> What you are asked to do
Which lines of the records contain the word "will"? Copy each one.

** Extracted records follows **

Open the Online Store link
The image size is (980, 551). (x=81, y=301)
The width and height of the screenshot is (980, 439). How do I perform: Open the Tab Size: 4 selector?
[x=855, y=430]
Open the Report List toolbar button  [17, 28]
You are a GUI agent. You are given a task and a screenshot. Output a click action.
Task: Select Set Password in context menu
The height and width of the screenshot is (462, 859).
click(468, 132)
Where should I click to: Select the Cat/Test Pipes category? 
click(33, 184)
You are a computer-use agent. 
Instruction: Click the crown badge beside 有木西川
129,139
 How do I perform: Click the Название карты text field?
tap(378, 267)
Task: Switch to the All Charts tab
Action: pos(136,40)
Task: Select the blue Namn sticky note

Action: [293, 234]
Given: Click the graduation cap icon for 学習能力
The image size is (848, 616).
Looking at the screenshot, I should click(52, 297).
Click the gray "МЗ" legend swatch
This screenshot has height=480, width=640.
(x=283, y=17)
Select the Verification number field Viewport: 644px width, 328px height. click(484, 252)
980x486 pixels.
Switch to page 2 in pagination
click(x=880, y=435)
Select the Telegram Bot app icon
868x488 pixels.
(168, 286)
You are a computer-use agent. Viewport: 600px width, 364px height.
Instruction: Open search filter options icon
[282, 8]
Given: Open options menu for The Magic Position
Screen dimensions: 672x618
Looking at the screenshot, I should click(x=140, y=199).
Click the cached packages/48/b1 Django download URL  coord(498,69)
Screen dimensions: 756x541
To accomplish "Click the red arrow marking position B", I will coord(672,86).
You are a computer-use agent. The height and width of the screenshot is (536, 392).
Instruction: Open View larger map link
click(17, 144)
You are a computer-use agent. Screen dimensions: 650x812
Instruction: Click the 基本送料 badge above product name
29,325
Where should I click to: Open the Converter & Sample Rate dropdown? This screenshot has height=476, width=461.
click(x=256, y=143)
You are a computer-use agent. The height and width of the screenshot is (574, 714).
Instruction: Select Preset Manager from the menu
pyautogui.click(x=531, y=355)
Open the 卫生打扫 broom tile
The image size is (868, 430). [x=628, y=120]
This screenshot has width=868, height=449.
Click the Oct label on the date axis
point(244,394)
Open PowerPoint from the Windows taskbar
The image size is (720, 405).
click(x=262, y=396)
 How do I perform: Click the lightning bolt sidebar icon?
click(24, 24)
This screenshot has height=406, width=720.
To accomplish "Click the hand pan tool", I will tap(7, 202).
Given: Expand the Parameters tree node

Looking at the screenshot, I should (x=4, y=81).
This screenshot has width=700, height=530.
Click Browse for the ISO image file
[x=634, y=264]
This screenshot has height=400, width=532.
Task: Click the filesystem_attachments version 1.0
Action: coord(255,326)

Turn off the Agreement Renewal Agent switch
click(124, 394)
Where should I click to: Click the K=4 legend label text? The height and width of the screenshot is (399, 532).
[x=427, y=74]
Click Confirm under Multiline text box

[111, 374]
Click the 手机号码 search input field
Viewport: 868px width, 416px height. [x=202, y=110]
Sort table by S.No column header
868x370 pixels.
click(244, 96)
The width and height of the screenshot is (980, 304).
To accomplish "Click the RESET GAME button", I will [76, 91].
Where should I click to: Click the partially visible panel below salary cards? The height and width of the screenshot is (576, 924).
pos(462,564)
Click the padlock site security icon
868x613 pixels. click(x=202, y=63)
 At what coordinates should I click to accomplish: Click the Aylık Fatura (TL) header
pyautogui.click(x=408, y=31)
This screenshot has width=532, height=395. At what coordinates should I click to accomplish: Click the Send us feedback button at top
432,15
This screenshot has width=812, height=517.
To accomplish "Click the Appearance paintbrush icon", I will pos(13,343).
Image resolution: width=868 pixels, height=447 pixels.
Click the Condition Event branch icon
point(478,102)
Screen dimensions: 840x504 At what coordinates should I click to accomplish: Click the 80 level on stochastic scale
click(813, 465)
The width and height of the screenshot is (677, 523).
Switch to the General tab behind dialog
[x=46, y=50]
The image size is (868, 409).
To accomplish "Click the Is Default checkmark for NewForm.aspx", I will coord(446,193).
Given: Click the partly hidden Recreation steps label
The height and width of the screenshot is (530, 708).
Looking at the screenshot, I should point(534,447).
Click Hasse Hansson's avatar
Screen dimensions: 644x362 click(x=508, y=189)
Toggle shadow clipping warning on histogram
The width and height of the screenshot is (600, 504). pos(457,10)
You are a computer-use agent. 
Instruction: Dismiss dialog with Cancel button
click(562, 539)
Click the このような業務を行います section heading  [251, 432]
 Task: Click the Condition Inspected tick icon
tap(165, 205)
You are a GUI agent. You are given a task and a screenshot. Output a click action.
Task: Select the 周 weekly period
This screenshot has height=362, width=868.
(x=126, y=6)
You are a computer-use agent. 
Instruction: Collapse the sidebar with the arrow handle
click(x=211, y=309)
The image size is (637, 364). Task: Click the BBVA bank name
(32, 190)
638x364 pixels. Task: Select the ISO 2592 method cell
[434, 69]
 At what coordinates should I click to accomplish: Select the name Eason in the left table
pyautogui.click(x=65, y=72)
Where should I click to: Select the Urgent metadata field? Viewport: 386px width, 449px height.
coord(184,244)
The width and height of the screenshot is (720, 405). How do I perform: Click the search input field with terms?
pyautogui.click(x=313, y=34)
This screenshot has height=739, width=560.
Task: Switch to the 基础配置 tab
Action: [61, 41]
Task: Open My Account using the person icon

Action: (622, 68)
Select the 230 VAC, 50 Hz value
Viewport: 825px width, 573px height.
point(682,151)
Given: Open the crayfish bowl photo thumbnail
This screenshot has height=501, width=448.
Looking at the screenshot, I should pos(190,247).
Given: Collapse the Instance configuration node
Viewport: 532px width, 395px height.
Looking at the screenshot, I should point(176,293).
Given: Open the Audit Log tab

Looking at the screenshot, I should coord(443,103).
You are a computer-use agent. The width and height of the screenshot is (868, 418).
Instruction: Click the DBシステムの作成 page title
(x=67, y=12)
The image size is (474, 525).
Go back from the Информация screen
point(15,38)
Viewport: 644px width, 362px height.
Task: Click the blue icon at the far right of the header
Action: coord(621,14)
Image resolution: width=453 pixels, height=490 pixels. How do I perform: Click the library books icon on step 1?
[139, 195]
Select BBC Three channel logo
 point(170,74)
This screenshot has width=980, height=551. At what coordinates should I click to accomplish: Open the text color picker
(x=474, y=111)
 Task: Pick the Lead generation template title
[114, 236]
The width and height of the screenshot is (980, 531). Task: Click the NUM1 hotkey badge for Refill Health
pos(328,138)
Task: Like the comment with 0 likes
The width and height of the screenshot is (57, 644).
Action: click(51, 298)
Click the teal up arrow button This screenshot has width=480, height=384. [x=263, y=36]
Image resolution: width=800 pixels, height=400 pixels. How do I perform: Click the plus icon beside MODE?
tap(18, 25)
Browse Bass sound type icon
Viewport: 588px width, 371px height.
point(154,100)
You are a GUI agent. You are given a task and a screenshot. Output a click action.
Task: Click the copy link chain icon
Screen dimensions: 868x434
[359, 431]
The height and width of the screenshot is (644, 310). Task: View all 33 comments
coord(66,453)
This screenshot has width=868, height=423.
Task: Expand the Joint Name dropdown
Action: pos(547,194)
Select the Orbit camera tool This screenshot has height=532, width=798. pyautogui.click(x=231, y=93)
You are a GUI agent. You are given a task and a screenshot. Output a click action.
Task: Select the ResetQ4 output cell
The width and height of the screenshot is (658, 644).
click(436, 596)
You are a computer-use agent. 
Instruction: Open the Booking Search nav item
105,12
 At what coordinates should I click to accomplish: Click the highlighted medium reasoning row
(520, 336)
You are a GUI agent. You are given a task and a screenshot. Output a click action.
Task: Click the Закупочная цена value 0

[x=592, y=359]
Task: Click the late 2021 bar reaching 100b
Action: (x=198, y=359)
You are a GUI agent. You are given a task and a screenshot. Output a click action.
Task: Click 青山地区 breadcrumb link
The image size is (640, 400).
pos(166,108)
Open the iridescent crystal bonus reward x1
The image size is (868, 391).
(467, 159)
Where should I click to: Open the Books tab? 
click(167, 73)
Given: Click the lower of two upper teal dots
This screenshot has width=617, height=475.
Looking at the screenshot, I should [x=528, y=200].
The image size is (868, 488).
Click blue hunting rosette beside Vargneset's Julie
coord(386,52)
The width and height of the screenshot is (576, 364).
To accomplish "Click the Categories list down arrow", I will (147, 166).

** End of Extracted records **

> Written reply
To accomplish "Click the red arrow marking position B", I will coord(672,86).
To accomplish "Click the hand pan tool", I will tap(7, 202).
To accomplish "Click the RESET GAME button", I will [76, 91].
To accomplish "Click the Appearance paintbrush icon", I will pos(13,343).
To accomplish "Click the Is Default checkmark for NewForm.aspx", I will coord(446,193).
To accomplish "Click the Categories list down arrow", I will (147, 166).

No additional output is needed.